But that’s enough ECMAScript for this article, forwards to…
The “couchpy” project currently supports Python 3 for its client but not for the query server. I honestly tried running it on Python 3 but it crashed in so many ways that I didn’t bother to continue so Python 2 it is then.
It’s conceptually doing the same thing as ES functions in the closest way possible.
We’ll do this with two runtimes: CPython 2.7.9 and PyPy 5.6.0. First CPython’s results.
INFO:dragnet.addview:average = 1341.77c/s (all_tasks) 167.98c/s (one task)
INFO:dragnet.addview:total time = 222s
A step more closer but again, not substantially.
Now this is interesting. About twice less memory than both ES servers, less CPU usage by the query server process, no page faults, more efficient CouchDB process (possibly wastes less time on waiting for results). It’s definitely doing something a lot better. Not sure whether it’s the interpreter (which isn’t even JITed!), query server or function has hit some happy path or perhaps it’s a combination of factors.
But let’s look at PyPy with the same function. Surely everything is even better with JIT, right?
INFO:dragnet.addview:average = 1154.04c/s (all_tasks) 143.07c/s (one task)
INFO:dragnet.addview:total time = 251s
Higher memory usage is actually expected due to JIT and GC doing their job. In fact, this bad (actually worst) result can be explained by the overhead for JIT compilation. What matters in this test is really just executing a small-ish piece of code as fast as possible, not letting JIT to warm up properly. PyPy shines on heavy number crunching and running complex object-oriented code, not tests. Quite probably some functions may hit bad paths with CPython and perform much better with PyPy.
And now to something completely different…
OK, I admit, originally I really did this just to look like one of those cool FP kids on the block :) Even though it took me a few hours to actually write an identically working function, which doesn’t crash, it was a quite fun exercise. I don’t get to do much functional programming in my daily routine so bear with me.
The main part of it is
Calc_income/2 function, which together with
lists:foldl/3 replaces the iteration of previous cases by a tail-optimised recursive reduction. The code is somewhat “uglified” by the fact that CouchDB only accepts a single anonymous function so one can’t divide it in several pattern-matched proper functions.
Anyway, will it blend?
INFO:dragnet.addview:average = 1507.90c/s (all_tasks) 190.04c/s (one task)

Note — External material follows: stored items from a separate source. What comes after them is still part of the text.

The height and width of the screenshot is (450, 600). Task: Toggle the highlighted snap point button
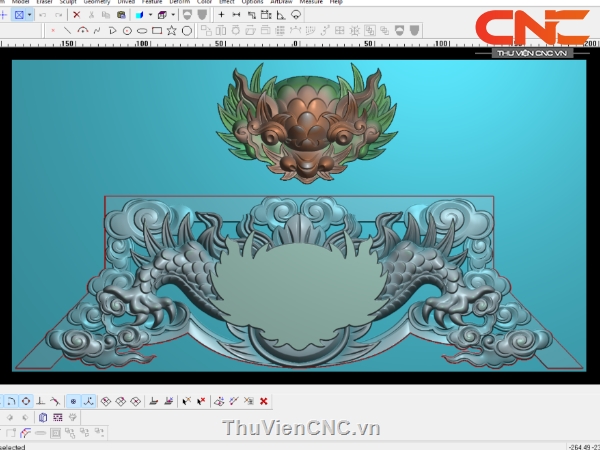[72, 401]
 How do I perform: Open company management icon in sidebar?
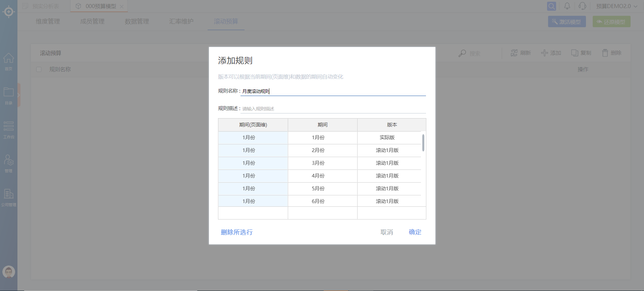(9, 194)
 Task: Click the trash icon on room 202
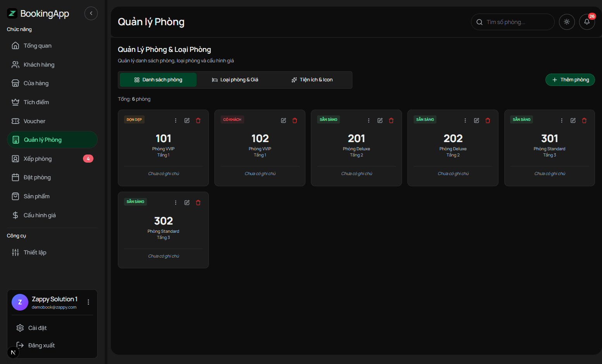(488, 120)
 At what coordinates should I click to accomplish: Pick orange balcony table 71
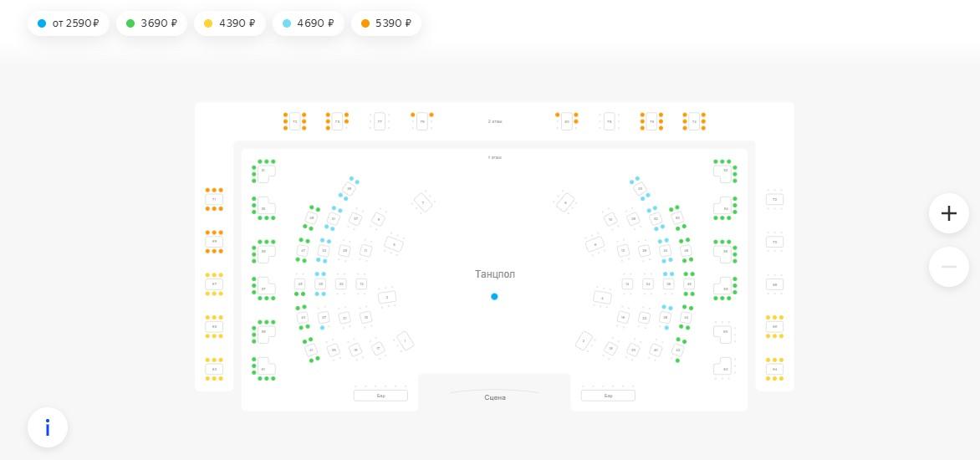[214, 199]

INFO:dragnet.addview:total time = 197s
Oh yes. This is much closer to our baseline. And in fact, this will always be the case with native query servers. Unless you manage to write a very bad function (which is not that difficult, mind you!)
The reason is it never does any pipe I/O, running inside the Erlang VM in the same process as CouchDB, thus decreasing the overhead to the absolute minimum.
At the same time this clearly displays how making the function more complex affects the processing rate against the baseline.
I’m not providing the resources usage stats for the same reasons as with the baseline.
The Input, the Output and the Lack of Them
So far, even with Erlang, the results don’t appear too spread out, not like on the order of magnitude or even by the factor of two. So this made me thinking, could it be that disk I/O is getting in the way with my HDD. Could it be the case that SSD would perform better? An attentive reader would notice that disk I/O stats weren’t showing too much writes (maybe 2MB/s at most) and no I/O blocking has been happening, but then there’s latency to take into account.
Even though I didn’t have a comparable SSD system at hand, there’s an even better way to rule out disk I/O — the ramdisk.
tmpfs is a special kind of a filesystem on Linux, which maps a FS location to a region in volatile memory so that all I/O in this location happens in your RAM. The only requirement is having enough RAM for this location’s whole contents, otherwise it will start swapping (or OOMing if there’s no swap).
So I restarted my docker container with the data volume mapped to a directory inside
/tmp, which on Linux is typically mounted as
tmpfs. With 16GB RAM and about 1GB of data this is totally feasible.
It only makes sense to test this first with the baseline Erlang function. If disk I/O is the bottleneck — it should be measurably faster. If it’s not faster none other will be.
The moment of truth…
INFO:dragnet.addview:average = 1622.27c/s (all_tasks) 203.39c/s (one task)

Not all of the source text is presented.